Yesterday afternoon, I did the unthinkable. i finally stepped foot into HEB, with my two kiddos, and bought my weekly groceries. I know, i know, thanks for the applause. Coming from my son, Henry, telling everyone i’m afraid of HEB to taking it on with two kids in the basket calls for a celebration. It’s the “Little” things, I guess.
Though it might seem silly to some, I believe that god was with me in HEB.
I suffer from a *few* mental health disorders, one being panic disorder. the fact that i did not even begin to shake is proof enough for me that the lord was there, holding my hand. the aisles of heb can be overwhelming. with ten people coming down the asile at once, the thousands of products stacked on the shelves, and the loud music in the background. i must admit, i did get overwhelmed at times, yet, there was a sense of calm around me that i have never experienced before.
ever since i began to dive into my bible, there has been a NOTICEABLE shift in my life, my thinking, and my health. no longer am i bound to sadness, anxiety, or ocd tendencies. i hunger to read on to the next page in my bible. i enjoy the things that i love once again. i pray that this newness stays with me.
life is not without hardship, i know. however, i have learned to lean into the lord. through it all, through the loss, i will always have him. no matter what. he is my rock and my constant. i want to bask in the sun of this feeling and this change of heart.

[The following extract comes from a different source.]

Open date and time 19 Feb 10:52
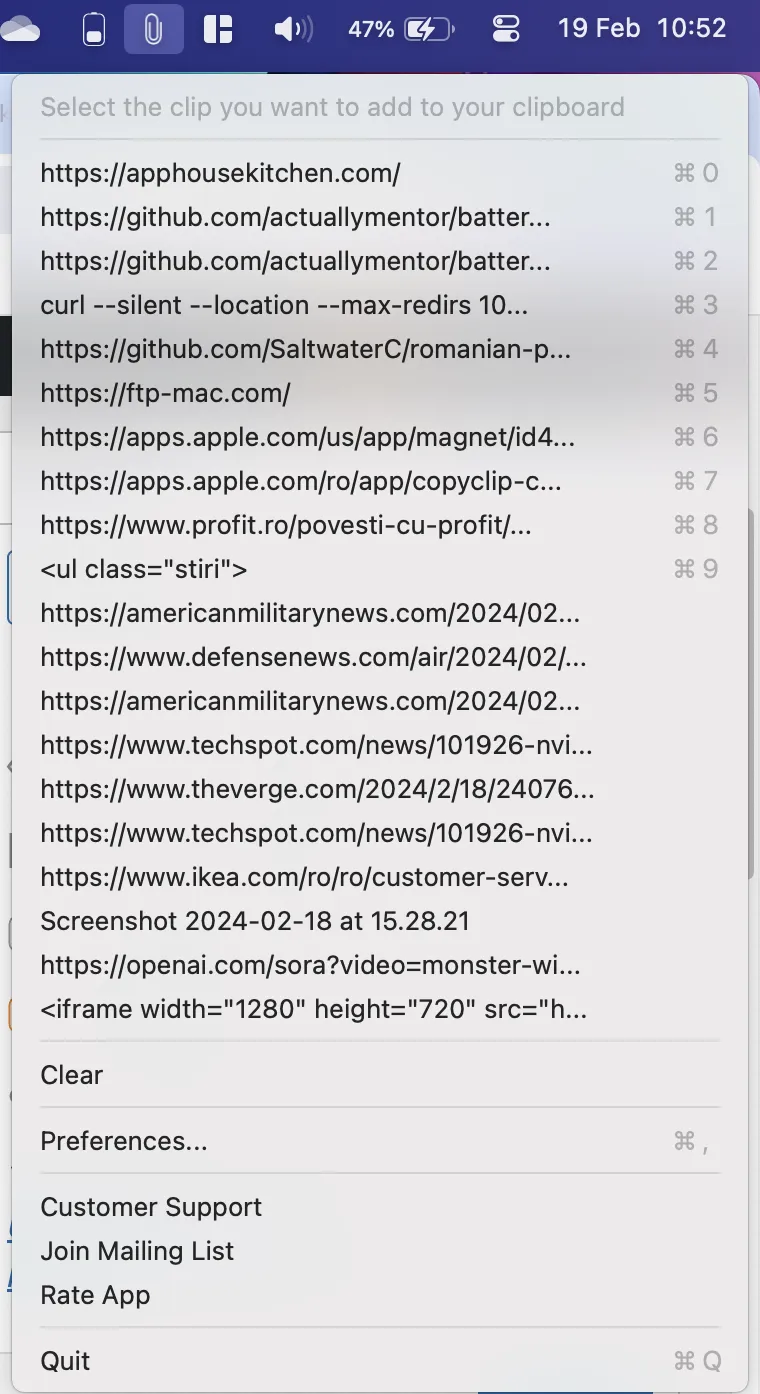642,28
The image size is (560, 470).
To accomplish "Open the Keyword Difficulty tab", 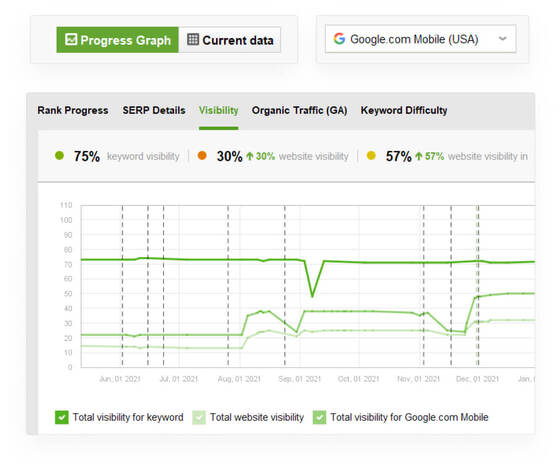I will coord(404,110).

when i wake up in the morning, worship songs have been playing in my head. as i shower, i am humming ‘king of kings’. life is new for me.
God, stay with me. you are the god that new fails and never changes. keep me in your hands. even the simple handhold in heb has changed my life and you know that feeling i have in my heart right now because of it. only you can heal me and take away my daily pains. only you are capable of making me new. i want to continue to be in your presence, lord. be with my husband and my children and make them feel this new feeling that i have in my heart. i want to share this for it is too good to keep to myself. i love you, lord. amen.
as i go into this day ahead of me, i want to continue on the path that i am currently on. i want to plant flowers with casey, color with henry, and have deep conversations with kevin tonight. i want to dive into the rest of exodus when its bible time. (moses – what a guy!)
maybe i will check back in with a garden update. until then, god be with you.